Volant aux enfants leur innocence, leur confiance et leur capacité à s’émerveiller pour s’en nourrir jusqu’à les détruire, instaurant le secret à l’égard des adultes tiers, Peter fonctionne comme une figure de prédateur pédophile. Il annihile les enfants dans leur identité et éteint la lumière dans leurs yeux comme la Grande Guerre vient de commencer à le faire pour les jeunes hommes – une perte de l’innocence qui conduisit indirectement aux désastres de la Seconde Guerre mondiale, car rien n’est jamais sans conséquence dans la réalité contrairement à ce qu’affirme Peter.
On ne peut pas rester enfant.
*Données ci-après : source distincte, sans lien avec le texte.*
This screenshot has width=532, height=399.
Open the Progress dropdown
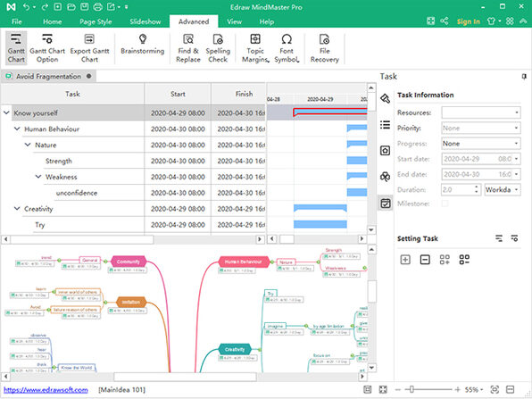(481, 144)
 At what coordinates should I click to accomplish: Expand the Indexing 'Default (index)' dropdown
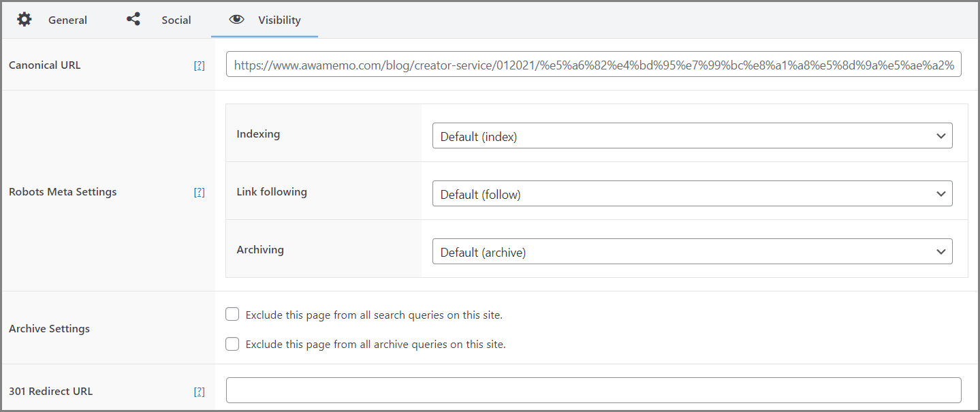tap(681, 136)
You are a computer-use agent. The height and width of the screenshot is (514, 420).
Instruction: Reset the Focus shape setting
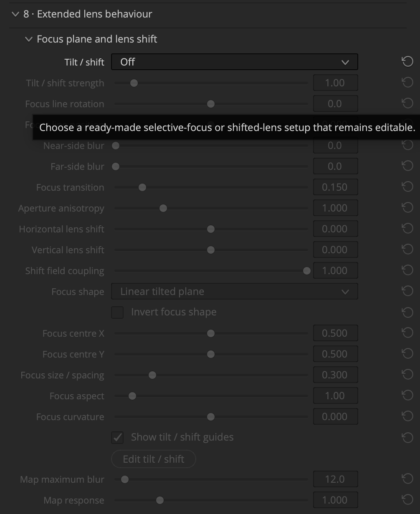(407, 291)

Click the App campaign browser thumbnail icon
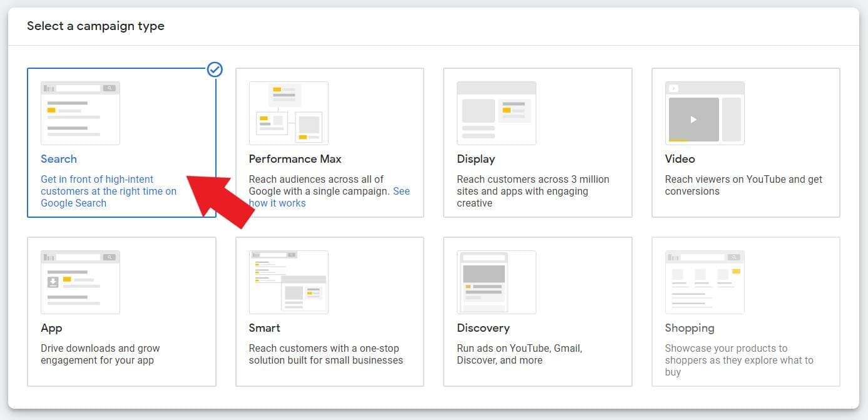[x=80, y=281]

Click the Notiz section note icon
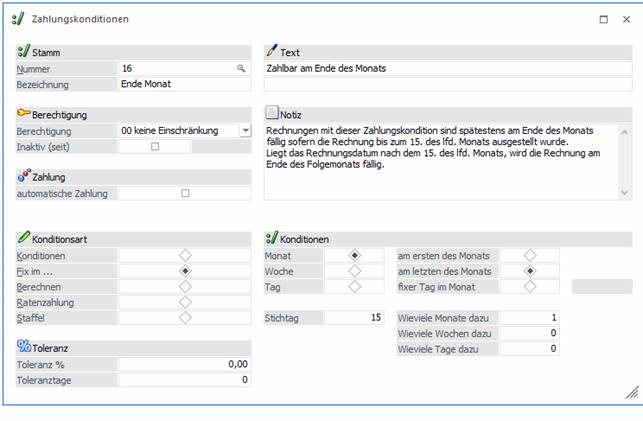[271, 113]
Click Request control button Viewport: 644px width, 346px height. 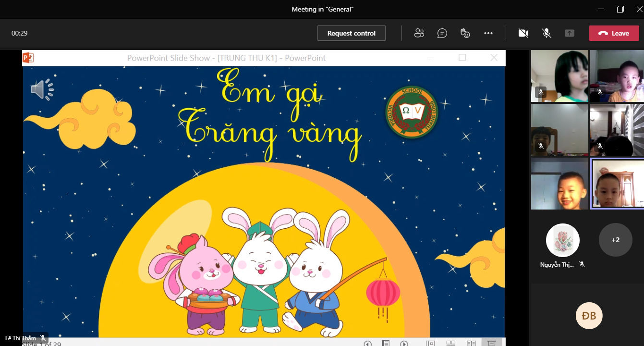351,33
On ne peut échapper à l’âge adulte. Peter Pan, qui prétend le contraire, est un menteur qui use de la séduction illusoire de la liberté totale pour prendre au piège des enfants afin de les utiliser à son unique profit. On se rappellera qu’échapper aux contraintes du monde et de l’âge adulte ne réussit guère non plus à Pinocchio et aux enfants enfuis vers l’Ile des plaisirs où ils sont transformés en ânes. Grandir est une nécessité triste (comme le disait Remy de Gourmont, parlant du travail) ; le monde est plein de nécessités tristes.
Ce qui n’est pas triste est de lire ce très beau roman. On y trouvera autant de plaisir que de matière à réflexion. On en sortira touché, charmé, heureux d’avoir passé quelque heures en compagnie de Wendy.
It Came from Neverland, Cynthia Pelayo
PS : Ce roman est de ceux qu'on peut lire pour commencer à lire en anglais. Clair, facile et sur une base connue, il sera une porte d'entrée efficace.
PS2 : Peter Pan naît d’abord dans un roman pour adultes de J. M. Barrie, The Little White Bird, en 1902. Il y apparaît comme un bébé entre l’humain et l’oiseau, vivant dans les jardins de Kensington. Barrie reprend ensuite ce personnage dans une pièce de théâtre créée en 1904, qui rencontre un grand succès. Les épisodes de Peter Pan sont publiés séparément en 1906, puis Barrie développe l’histoire en roman en 1911 sous le titre Peter and Wendy. Le personnage pourrait avoir été inspiré par David, le frère de Barrie, mort enfant et gardé dans le souvenir familial comme un garçon qui n’a jamais grandi.